• [Task instructions] Your reply should be the records below, duplicated exactly, with any picture removed.

• [Dataset entries]

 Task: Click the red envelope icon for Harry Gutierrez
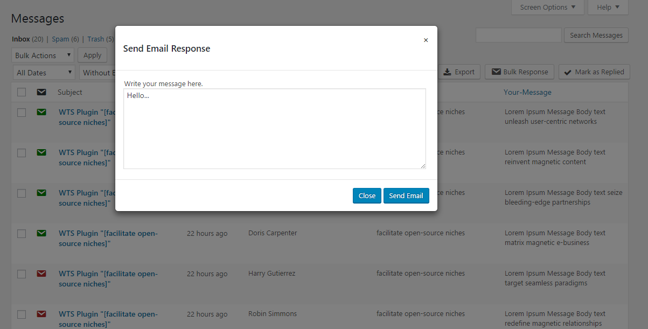[x=41, y=274]
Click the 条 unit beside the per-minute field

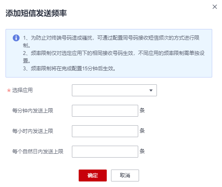point(142,110)

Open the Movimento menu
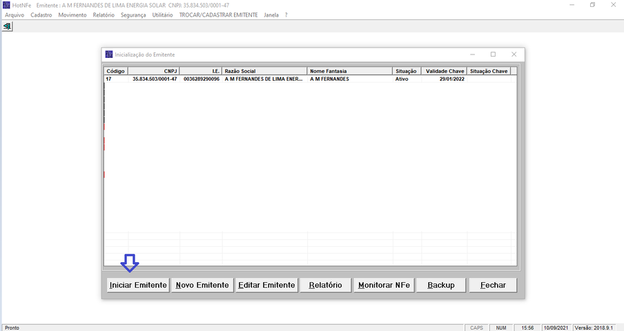pyautogui.click(x=72, y=14)
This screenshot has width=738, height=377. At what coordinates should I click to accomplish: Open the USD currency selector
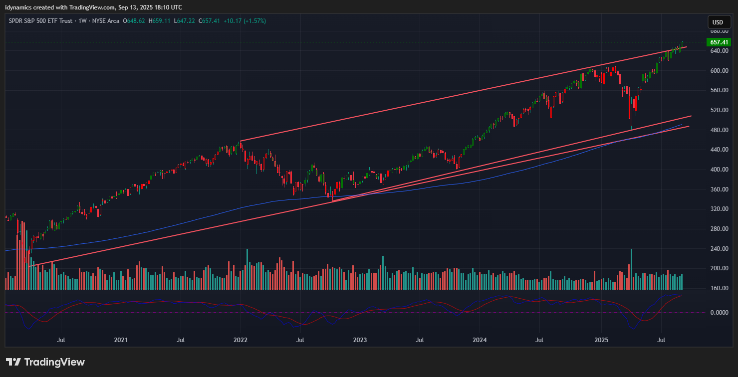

• [Task output]
 Task: Click the red envelope icon for Harry Gutierrez
[x=41, y=274]
Click the 条 unit beside the per-minute field

point(142,110)

Open the Movimento menu
pyautogui.click(x=72, y=14)
This screenshot has width=738, height=377. At what coordinates should I click to accomplish: Open the USD currency selector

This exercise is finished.